By Nicole Douglas-Morris
I choose not grandeur for my fantasy home, but a place to exist in solitude and quiet. A simple, one-storey house with whitewashed walls, embedded in a wild, rustic landscape.
Luca Guadagnino’s 2015 film A Bigger Splash is set on the remote Italian island of Pantelleria, a rocky outpost bereft of neon signs or tourist hordes. Much of the film’s drama unfolds inside and around a Pantescan dammuso, a traditional stone-built, dome-roofed dwelling (pictured above).
The film’s protagonists are a convalescing rockstar and her boyfriend, who are joined on the island by the rockstar’s ex and his daughter. Illicit liaisons ensue: furtive kisses in the kitchen and forbidden embraces in the dammuso’s built-in plaster alcoves. The house seems to invite such secrecy with its low ceilings, dark recesses and cool, dusky shade from the searing heat outside.
It is primarily a space for rest and respite, for wet, sunned skin to dry, for aching feet to be soothed by ceramic tiles. I am seduced by its homeliness. If anything, its plainness allows for the glorious surroundings to really take centre stage.
Guadagnino’s characters stroll across the stone roof and watch a pink sunset flood the sky above the ocean, wander its bountiful garden and dine outside in the balmy blanket of the Mediterranean night. The house appears like a natural child of the volcanic mountainside, clinging to its rugged land with no neighbours to be seen.

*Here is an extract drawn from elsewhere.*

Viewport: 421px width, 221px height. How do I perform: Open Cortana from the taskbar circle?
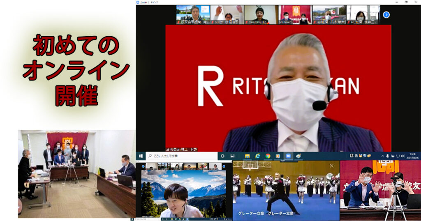tap(222, 156)
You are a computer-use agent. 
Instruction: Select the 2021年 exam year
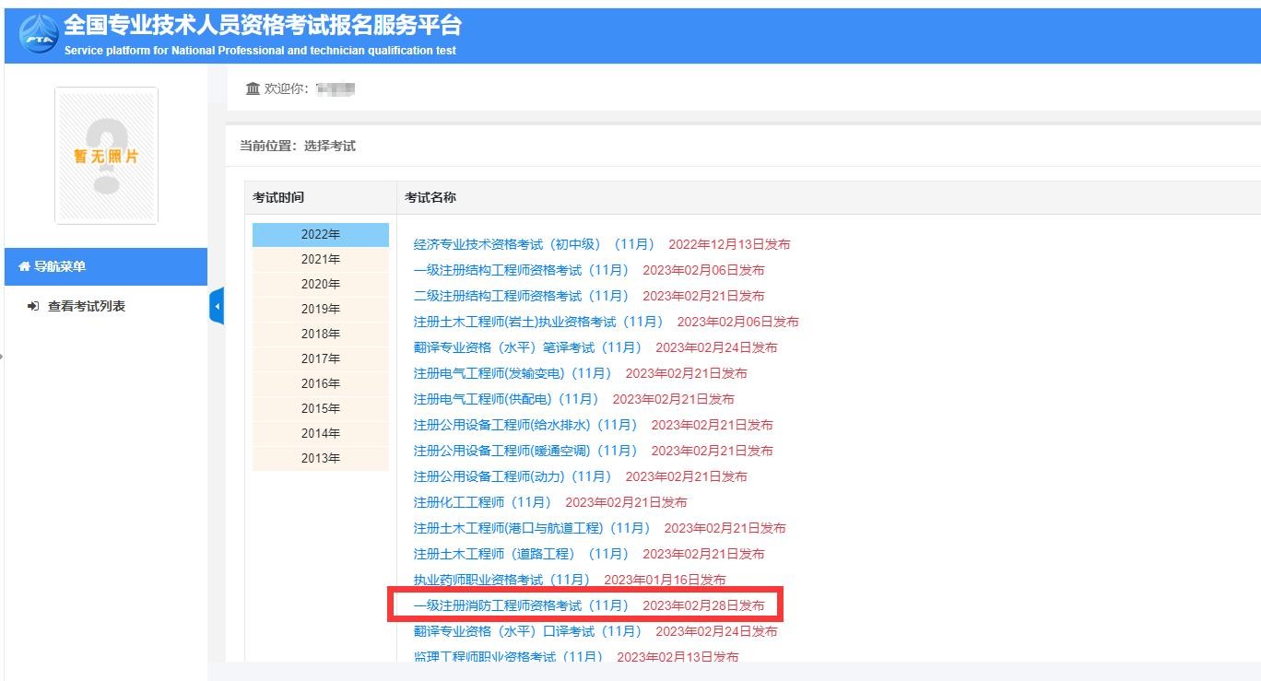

Guadagnino says that Pantelleria “became a character” and is “so present that it needs to be portrayed as something that has to do with the action of the film, not just as a backdrop”. Pantelleria speaks through the sun that beats down on the house’s residents as they loll by the pool, and through the angry sirocco – the wind that whips through the building and its gardens. The dammuso also acts as a conduit for Pantelleria’s character: traditional but fiery and home to dark, unexpected secrets. By the end of the film, one of the protagonists will be found dead in the pool.
Gifted with time in the house, I would fill the chequer-tiled kitchen with local produce and host meals on the softly lit patio, accompanied by the song of the cicadas. By day, I would write under the pergola by the water, with a possible surprise visit from the green snake that gets picked up and flung into a nearby bush by a character in the film. Or perhaps I would nap and read for hours, lounging on a rattan chair, surrounded by swaying pink bougainvillea and large clay pots.
I might find similar solace in this seven-bedroom natural stone property near the village of Gaiole, in the lush mountains of Chianti. The home is on the market for €1.89m. With a large secluded pool (perfect for skinny-dipping, à la Ralph Fiennes in the film), an outdoor Jacuzzi and pizza oven, I can imagine long evenings spent here kneading dough, harvesting juicy tomatoes from the vegetable patch and eventually immersing myself in the hot water under the Tuscan night sky.
That is not to say I would not be enticed by a more glamorous option, such as this 14th-century Tuscan property complete with three-bedroom main house, olive oil press, two-bedroom guesthouse, Merlot-producing vineyard and landscaped gardens.
At €2.95m, it is slightly out of my budget. But crazier things have happened this year, right?